NavList:
A Community Devoted to the Preservation and Practice of Celestial Navigation and Other Methods of Traditional Wayfinding
From: Murray Buckman
Date: 2024 Dec 19, 13:16 -0800
Silly me. Being from the southern hemisphere originally, the mention of a bright star/double star and a nearby weak star immediately got me thinking of Rigel Kentaurus, but the sky around there is full of navigation stars, so Frank's comment of only two navigation stars in frame threw me.
And of course I could not see in the picture what I expected to see. So I see that David's analysis makes sense.

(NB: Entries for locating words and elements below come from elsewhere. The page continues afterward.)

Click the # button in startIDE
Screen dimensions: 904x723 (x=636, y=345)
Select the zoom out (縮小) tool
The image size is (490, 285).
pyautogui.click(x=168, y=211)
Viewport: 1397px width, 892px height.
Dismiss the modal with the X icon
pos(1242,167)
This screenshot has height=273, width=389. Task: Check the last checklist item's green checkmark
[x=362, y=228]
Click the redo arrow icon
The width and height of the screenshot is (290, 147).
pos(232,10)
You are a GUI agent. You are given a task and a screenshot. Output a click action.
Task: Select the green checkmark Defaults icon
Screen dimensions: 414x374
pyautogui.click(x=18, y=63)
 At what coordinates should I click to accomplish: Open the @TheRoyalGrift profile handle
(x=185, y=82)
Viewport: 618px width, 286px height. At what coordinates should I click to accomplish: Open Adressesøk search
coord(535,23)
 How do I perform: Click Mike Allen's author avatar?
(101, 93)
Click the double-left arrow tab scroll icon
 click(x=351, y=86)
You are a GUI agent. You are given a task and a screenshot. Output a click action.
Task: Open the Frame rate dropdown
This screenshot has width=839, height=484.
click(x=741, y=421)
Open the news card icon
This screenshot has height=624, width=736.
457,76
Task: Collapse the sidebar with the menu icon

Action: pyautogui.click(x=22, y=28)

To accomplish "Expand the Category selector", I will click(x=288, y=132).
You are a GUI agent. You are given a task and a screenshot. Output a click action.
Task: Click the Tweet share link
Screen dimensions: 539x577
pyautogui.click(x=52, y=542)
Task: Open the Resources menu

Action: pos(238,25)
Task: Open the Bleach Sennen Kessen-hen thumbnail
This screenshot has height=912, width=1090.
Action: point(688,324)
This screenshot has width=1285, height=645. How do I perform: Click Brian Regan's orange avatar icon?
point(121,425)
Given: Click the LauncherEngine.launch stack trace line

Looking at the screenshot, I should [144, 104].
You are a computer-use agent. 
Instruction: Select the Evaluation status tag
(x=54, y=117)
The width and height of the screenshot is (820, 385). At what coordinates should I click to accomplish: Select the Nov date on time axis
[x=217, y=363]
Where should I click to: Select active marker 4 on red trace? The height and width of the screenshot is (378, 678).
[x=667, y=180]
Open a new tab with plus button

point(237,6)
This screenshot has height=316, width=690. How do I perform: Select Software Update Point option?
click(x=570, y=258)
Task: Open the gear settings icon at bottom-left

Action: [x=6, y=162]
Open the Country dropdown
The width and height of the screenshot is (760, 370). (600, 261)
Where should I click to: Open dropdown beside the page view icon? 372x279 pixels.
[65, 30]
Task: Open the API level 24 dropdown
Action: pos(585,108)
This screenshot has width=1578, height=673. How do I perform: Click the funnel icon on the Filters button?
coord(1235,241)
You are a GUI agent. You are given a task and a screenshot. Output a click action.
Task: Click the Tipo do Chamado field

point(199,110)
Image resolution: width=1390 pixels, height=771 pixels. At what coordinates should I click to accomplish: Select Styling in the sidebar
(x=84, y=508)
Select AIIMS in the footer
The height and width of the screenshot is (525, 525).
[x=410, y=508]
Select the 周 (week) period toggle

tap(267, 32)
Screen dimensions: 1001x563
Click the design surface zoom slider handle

As for latitude, we don't have a great horizon in the picture because the trees. Given Frank's non-astronomical assumption that the photograph is intended to depict an individual within the U.S., and given the orientation of the sky, I don't think this can be below the 49th parallel. I live bewteen 47 and 48N and I don't get quite the same height in the sky for Vega with that orientation. It would not be materially different at the northen edge of Maine. So I need to go north, into Eastern Alaska or maybe as far north as Anchorage, about 61N. and about 132W. If I pretend that the light to the right is light polution from a city that might work. Otherwise I need to be before dawn maybe sometime in October. Putting that into Stellarium, I can just about get there in mid-October before 5am (local) with Vega to the north.